Vu la procédure suivante :
Par une requête, enregistrée le 28 février 2022, M. A B, représenté par Me Dormieu, demande au tribunal :
1°) d'ordonner à l'administration pénitentiaire de cesser les fouilles abusives à son encontre ;
2°) de condamner l'Etat à lui verser la somme de 10 000 euros à titre d'indemnisation du préjudice subi à ce titre.
M. B a été admis au bénéfice de l'aide juridictionnelle totale par décision du 7 février 2022.

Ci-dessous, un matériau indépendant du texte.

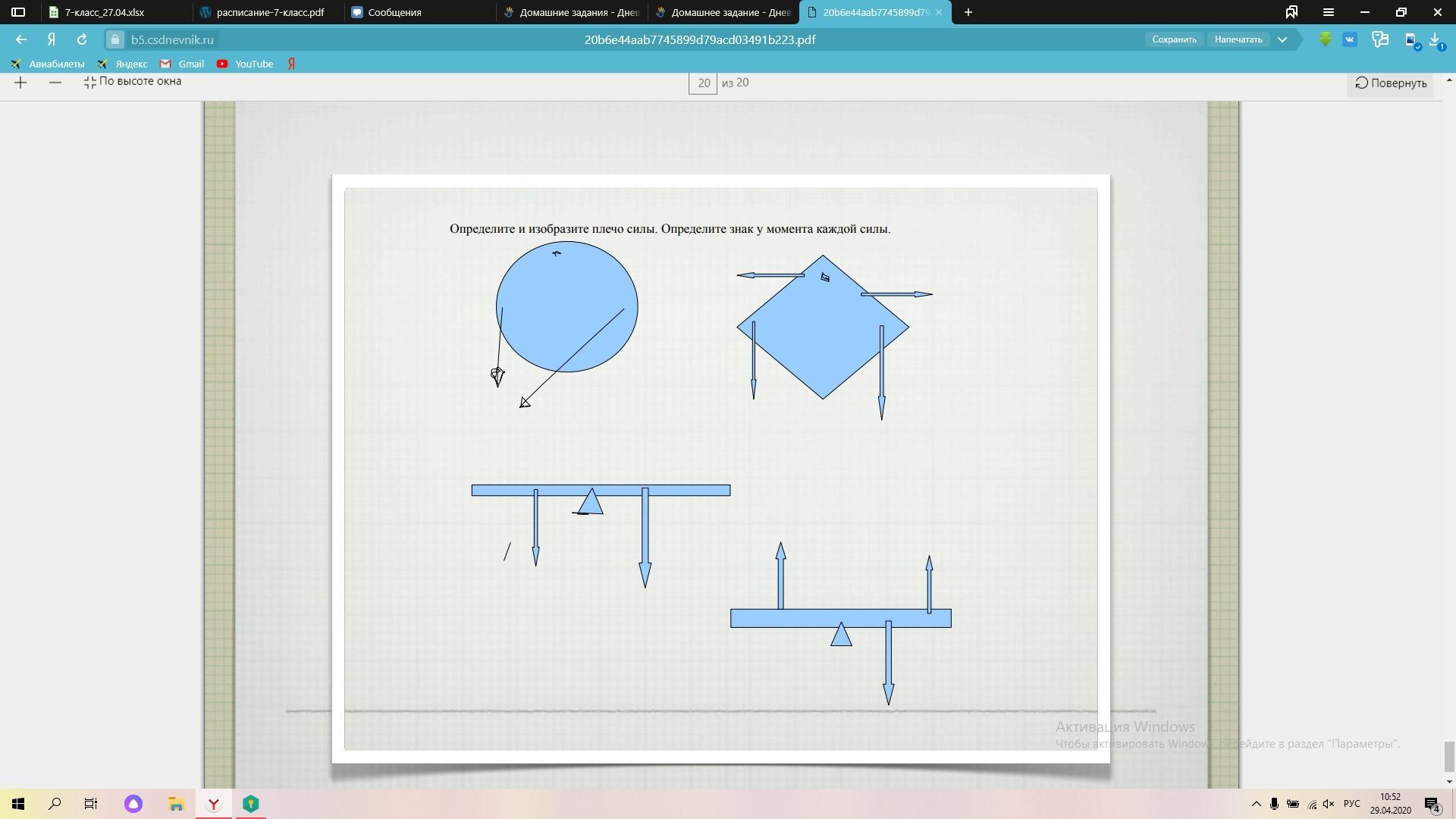Switch to the расписание-7-класс.pdf tab
Image resolution: width=1456 pixels, height=819 pixels.
click(269, 12)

Vu les autres pièces du dossier.
Vu le code de justice administrative.
Considérant ce qui suit :
1. Aux termes de l'article R. 222-1 du code de justice administrative : " () les présidents de formation de jugement des tribunaux () peuvent, par ordonnance : () 7° Rejeter, après l'expiration du délai de recours ou, lorsqu'un mémoire complémentaire a été annoncé, après la production de ce mémoire, les requêtes ne comportant que des moyens de légalité externe manifestement infondés, des moyens irrecevables, des moyens inopérants ou des moyens qui ne sont assortis que de faits manifestement insusceptibles de venir à leur soutien ou ne sont manifestement pas assortis des précisions permettant d'en apprécier le bien-fondé ".
2. M. B, incarcéré au centre de détention de Bapaume, expose qu'il y ferait " l'objet de fouilles quasi-systématiques à chaque retour de parloir depuis 2018, ces fouilles se terminant majoritairement par des fouilles à nu ". Par la présente requête, il demande au tribunal d'ordonner à l'Etat de mettre fin à ces agissements et de l'indemniser, à hauteur de 10 000 euros, du préjudice subi en conséquence.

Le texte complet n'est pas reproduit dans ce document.